Пуля угодила в правое плечо Гутыри. Устин бросил левой рукой гранату в немцев. Покачнулся, упал — еще одна пуля впилась в левое бедро.
— Хлопцы, скорее в лес! — крикнул Гутыря. — Я прикрою вас! Приказываю! Отходите!..
К нему подбежал пожилой партизан.
— Я остаюсь с вами.
— Не надо, Веремей. Спасайся.
Рядом разорвалась граната. Осколок раздробил левый локоть Гутыри.
Веремей открыл огонь из автомата по немцам. Вдруг вскрикнул: пуля угодила в грудь. Упал возле Гутыри.
Устин наклонил голову, чтобы схватить зубами уже отогнутые усики-«лимонки», которую с трудом удерживала немощная рука.
Когда немцы подбежали к нему, грохнул взрыв…
8
В полдень вернулись разведчики на вспотевших лошадях, сообщили: «Впереди, километрах в двух, завал! Обозу не пройти!»
Где завал, там жди засаду. Кто повалил лес? Немцы? Банда националистов?
Обоз остановился. Надо было выслать два или три взвода хорошо вооруженных партизан, обойти завал и разгромить тех, кто сидит в засаде с пулеметами, гранатами, а возможно, и с минометами.
Командиры склонились над картой. Все надо рассчитать, взвесить. Обоз прошел двести восемнадцать километров. Осталось еще каких-то полсотни верст. Не так уж и много. Только бы грузы были доставлены к месту назначения.
Сорок бойцов получили задание и покинули обоз.
Вскоре тишину разорвали пулеметные и автоматные выстрелы, послышались крики: «Вперед! Бей гадов!»
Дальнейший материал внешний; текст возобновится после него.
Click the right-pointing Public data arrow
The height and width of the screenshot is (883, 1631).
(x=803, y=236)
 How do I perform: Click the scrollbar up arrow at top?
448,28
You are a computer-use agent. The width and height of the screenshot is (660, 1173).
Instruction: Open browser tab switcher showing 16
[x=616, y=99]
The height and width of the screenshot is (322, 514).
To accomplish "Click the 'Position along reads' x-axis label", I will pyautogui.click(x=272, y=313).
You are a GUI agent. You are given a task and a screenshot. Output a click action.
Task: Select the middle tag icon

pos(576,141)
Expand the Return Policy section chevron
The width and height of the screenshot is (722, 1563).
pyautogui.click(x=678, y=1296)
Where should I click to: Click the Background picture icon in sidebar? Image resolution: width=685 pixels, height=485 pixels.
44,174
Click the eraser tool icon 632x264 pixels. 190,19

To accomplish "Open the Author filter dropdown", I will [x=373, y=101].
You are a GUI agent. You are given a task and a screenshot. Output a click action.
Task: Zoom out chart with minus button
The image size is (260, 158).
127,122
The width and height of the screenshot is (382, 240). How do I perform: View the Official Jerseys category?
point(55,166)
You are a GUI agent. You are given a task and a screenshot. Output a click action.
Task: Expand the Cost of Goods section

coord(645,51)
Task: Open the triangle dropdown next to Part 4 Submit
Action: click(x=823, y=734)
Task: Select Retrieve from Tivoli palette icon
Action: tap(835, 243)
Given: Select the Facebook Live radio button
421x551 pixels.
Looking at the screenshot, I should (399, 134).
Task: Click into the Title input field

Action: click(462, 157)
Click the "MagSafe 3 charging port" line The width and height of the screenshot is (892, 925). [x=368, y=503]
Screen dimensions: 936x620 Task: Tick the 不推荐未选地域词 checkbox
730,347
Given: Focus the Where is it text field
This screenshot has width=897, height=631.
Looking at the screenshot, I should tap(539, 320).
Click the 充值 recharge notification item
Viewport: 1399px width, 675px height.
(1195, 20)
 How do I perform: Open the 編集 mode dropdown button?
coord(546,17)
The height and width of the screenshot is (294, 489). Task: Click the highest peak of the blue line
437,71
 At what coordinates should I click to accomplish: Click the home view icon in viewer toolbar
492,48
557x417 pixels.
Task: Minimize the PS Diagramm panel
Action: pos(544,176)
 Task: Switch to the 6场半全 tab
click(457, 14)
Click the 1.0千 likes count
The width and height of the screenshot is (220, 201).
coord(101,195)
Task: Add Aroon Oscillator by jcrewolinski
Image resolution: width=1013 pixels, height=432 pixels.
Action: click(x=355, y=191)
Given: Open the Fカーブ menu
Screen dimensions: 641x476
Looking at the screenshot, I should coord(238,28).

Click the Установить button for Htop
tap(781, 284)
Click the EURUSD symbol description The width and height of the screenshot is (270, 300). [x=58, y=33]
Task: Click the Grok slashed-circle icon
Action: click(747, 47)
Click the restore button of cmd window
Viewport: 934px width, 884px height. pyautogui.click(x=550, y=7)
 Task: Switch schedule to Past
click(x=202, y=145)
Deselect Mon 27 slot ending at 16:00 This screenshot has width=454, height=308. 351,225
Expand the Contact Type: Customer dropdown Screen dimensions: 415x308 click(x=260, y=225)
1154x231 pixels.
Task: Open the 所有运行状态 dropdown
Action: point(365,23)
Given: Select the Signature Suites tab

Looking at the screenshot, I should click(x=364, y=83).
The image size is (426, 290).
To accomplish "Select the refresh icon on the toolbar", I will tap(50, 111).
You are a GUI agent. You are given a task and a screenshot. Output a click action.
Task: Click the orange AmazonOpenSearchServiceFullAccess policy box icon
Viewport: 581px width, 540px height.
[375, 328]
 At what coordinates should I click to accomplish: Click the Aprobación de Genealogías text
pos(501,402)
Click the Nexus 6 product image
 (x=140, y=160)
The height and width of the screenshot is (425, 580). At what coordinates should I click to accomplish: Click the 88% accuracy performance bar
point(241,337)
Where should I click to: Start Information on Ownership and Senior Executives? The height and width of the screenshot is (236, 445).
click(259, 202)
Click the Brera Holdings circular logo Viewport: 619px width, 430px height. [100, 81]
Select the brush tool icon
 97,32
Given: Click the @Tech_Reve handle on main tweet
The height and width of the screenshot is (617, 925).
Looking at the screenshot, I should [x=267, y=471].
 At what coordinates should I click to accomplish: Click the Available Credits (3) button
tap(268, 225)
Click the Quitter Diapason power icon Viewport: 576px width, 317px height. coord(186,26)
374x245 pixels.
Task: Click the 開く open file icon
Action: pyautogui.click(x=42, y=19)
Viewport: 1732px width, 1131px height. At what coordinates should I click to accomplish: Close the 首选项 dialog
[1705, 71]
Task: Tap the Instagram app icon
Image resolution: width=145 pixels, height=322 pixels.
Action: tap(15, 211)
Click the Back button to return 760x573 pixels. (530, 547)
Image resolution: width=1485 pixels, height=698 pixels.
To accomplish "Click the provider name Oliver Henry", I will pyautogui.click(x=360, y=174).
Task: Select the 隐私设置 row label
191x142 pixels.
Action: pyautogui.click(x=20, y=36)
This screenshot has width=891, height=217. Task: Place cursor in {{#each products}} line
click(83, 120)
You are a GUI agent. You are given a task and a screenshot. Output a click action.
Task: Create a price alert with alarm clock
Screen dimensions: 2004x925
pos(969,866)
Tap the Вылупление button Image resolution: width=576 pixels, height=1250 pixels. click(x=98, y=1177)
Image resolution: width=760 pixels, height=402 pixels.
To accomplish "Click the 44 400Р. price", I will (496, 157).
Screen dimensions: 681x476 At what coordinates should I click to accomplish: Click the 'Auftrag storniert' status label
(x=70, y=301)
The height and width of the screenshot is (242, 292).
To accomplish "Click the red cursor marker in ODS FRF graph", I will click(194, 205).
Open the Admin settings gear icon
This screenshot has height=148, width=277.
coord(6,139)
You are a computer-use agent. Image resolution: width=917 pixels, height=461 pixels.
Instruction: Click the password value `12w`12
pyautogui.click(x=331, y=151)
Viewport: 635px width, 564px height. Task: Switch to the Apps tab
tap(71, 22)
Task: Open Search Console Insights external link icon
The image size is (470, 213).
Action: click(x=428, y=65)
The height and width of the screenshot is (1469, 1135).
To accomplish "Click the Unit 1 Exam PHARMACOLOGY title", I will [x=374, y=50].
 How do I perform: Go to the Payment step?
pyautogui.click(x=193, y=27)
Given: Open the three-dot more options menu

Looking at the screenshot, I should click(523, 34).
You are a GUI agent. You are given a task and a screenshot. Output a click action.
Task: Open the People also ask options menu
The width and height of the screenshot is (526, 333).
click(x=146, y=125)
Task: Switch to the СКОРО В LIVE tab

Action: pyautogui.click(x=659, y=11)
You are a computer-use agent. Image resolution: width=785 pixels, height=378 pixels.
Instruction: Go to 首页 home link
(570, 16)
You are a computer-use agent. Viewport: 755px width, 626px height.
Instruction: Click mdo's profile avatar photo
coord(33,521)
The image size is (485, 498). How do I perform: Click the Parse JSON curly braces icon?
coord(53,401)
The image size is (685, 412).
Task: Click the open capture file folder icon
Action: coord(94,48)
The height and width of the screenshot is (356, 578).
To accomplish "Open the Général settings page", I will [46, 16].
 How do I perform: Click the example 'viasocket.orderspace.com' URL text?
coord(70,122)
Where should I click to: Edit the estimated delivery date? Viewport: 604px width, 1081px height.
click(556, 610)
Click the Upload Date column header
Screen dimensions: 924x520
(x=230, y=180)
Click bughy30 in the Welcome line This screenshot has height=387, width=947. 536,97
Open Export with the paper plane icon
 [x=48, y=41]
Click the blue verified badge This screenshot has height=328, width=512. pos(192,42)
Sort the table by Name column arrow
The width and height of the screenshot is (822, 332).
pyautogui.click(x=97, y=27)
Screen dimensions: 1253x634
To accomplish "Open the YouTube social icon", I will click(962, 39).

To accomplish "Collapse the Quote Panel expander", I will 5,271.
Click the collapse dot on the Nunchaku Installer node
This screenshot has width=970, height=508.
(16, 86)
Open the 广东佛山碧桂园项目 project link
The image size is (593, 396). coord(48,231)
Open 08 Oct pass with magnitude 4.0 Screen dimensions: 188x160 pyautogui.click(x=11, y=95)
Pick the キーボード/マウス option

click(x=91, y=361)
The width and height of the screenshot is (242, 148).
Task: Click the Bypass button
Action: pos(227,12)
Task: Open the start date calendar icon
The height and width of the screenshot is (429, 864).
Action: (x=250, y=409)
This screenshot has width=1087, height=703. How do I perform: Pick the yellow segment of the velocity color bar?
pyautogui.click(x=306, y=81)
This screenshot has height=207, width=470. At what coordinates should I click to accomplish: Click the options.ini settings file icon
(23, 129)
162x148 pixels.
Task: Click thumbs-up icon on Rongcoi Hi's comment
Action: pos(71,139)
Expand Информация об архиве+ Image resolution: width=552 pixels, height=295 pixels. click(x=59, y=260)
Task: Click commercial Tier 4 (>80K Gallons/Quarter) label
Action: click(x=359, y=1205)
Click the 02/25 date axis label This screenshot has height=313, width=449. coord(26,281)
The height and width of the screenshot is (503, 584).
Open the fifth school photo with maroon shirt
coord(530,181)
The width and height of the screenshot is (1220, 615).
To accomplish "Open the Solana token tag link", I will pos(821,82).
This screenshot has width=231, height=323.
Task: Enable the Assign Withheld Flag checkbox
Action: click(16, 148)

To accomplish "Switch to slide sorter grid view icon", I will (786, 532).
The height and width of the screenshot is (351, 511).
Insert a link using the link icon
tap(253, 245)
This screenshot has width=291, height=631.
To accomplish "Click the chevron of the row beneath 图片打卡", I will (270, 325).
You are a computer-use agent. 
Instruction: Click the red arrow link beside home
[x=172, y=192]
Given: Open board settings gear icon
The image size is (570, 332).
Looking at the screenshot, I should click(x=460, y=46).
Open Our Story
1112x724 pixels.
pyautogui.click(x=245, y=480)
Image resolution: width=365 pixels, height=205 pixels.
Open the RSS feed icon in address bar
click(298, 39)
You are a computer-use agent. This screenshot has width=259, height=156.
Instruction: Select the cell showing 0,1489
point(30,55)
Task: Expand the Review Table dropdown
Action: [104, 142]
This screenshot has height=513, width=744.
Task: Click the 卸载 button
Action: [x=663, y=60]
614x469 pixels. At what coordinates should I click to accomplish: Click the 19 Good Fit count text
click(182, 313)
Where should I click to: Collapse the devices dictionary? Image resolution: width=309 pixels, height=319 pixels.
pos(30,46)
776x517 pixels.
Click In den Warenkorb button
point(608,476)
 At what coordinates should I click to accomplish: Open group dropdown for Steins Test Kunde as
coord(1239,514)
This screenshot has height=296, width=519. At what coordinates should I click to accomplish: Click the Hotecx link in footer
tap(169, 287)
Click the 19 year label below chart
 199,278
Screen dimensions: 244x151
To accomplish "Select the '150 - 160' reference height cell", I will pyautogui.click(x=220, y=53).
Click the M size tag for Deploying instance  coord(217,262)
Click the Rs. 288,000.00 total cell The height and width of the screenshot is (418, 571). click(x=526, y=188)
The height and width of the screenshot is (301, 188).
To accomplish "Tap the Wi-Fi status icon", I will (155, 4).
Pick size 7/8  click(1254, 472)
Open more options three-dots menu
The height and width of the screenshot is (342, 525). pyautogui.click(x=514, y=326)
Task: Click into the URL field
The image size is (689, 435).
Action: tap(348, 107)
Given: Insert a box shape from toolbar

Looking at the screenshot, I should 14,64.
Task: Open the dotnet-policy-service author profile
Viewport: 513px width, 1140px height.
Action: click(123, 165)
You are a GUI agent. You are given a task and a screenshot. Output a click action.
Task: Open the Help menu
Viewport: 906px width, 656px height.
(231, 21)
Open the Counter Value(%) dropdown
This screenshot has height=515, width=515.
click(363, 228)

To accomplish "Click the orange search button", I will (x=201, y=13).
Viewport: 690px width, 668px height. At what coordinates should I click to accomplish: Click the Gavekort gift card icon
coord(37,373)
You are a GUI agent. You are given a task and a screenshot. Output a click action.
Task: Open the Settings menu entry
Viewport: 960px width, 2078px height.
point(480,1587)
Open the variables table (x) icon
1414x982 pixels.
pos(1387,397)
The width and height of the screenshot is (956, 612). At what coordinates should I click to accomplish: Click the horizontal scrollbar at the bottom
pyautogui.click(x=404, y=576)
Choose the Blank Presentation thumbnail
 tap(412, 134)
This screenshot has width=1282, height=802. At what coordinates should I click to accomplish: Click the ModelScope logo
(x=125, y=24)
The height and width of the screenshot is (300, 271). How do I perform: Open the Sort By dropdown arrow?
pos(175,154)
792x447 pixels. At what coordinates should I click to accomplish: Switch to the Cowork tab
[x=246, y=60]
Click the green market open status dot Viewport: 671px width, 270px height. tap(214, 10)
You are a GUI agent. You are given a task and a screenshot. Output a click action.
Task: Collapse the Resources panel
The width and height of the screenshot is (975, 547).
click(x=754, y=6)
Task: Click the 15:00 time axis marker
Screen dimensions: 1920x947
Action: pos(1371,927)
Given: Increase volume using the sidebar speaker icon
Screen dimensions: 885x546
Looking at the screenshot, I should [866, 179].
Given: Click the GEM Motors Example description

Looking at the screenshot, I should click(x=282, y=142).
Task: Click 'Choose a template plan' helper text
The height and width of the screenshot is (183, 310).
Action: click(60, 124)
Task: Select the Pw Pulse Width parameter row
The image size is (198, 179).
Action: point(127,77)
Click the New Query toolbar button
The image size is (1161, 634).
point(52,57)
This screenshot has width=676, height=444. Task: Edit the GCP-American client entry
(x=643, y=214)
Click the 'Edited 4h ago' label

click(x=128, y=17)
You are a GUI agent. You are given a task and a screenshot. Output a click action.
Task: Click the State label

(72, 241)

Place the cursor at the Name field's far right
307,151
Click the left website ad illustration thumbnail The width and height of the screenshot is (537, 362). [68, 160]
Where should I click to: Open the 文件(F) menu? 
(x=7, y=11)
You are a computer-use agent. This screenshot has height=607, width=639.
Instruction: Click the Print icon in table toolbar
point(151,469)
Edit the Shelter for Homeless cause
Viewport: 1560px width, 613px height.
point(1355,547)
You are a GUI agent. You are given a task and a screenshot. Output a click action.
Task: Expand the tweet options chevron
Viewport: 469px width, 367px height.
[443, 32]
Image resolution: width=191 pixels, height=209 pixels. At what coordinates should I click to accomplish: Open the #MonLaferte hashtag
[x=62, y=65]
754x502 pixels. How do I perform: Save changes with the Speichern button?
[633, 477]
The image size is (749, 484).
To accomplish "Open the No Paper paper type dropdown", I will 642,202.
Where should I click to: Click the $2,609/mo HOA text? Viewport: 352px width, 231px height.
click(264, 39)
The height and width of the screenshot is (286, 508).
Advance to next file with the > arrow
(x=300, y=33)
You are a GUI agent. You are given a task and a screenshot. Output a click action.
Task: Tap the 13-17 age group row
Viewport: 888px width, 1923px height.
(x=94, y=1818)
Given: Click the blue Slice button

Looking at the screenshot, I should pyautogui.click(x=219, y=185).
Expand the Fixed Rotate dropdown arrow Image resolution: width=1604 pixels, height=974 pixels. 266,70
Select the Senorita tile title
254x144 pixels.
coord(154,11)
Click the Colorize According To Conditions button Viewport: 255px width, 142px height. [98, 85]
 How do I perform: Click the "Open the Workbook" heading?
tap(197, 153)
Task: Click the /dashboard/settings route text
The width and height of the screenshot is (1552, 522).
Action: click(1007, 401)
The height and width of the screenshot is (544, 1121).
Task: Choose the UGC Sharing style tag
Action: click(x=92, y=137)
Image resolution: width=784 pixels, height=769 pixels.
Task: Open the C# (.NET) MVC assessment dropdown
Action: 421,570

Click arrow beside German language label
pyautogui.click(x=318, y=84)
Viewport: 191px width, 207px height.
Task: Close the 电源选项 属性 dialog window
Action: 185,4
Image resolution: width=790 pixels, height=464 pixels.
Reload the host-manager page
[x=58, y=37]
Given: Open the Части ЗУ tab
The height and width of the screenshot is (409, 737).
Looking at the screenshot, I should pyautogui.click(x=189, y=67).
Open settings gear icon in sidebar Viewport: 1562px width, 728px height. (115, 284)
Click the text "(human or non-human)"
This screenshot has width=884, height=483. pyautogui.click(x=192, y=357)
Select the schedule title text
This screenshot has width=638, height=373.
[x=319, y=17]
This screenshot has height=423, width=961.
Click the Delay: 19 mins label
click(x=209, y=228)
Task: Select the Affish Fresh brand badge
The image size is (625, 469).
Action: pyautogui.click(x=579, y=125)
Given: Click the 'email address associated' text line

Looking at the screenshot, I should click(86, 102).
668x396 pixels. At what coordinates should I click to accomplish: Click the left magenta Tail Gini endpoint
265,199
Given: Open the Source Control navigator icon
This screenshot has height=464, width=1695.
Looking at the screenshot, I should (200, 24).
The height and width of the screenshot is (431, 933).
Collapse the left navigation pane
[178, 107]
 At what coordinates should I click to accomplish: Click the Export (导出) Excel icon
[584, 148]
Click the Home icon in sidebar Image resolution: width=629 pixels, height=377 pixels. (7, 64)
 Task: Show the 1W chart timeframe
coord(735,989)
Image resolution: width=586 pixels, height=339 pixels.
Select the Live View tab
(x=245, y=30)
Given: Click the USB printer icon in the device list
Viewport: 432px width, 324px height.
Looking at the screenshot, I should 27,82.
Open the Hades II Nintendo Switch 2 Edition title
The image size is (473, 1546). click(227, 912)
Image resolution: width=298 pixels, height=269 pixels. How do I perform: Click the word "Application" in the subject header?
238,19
К Андрею Стоколосу подбежал Микольский, крикнул:
— Это Гаврила Хуткий громит вражескую засаду! Он мой друг! Нам на помощь пришел отряд имени Ворошилова. Хуткий до войны служил милиционером…
Вскоре стрельба утихла. Андрей Стоколос и Микольский подъехали на лошадях к завалу.
Возле спиленных и срубленных деревьев кипела работа. Звенели пилы, раздавался стук топоров. Кругом лежали обрубленные ветки сосен и елей. В ноздри ударил крепкий запах хвои и живицы.
— О, кого я вижу! Пан Микольский! — спрыгнул с коня Гаврила Хуткий.
Микольский тоже соскочил с коня, расставил руки для объятия.
— Василий Андреевич выслал встретить вас. Все может случиться на такой дороге. Так что мы добрались сюда и разгромили немецкую засаду! Одни веники остались.
Микольский и Хуткий обнялись, трижды расцеловались. Стоколос с улыбкой смотрел на этого, с первого взгляда, чудного командира отряда в сером пальто с потертыми и обтрепанными рукавами, будто он не снимал его ни летом, ни зимой несколько лет подряд.
Сапоги юхтевые, синие галифе. «Милицейские, — подумал Андрей. — Еще с довоенного времени». Под пальто не только маузер, но и кожаная полевая сумка. Нестандартная, пошитая кем-то или самим владельцем этого непременного у командиров атрибута. Китель немецкий, а под ним вышитая украинская сорочка. На голове сивая шапка с вырванными кусками ваты.
К Хуткому подбежал молодой человек в хромовых, начищенных до блеска сапогах, в офицерской шинели, на боку довоенного образца кобура для пистолета ТТ (такие кобуры носили, когда на заводах еще изготовляли ТТ с гофрированными «щечками»).
Стоколос растерянно смотрел то на командира отряда Хуткого, то на подбежавшего офицера. «Не иначе как этот молодец — франт, модник, — подумал Андрей. — Откуда у него кобура образца тридцать седьмого года? Да и как можно ходить в начищенных сапогах в этих болотах и песках?»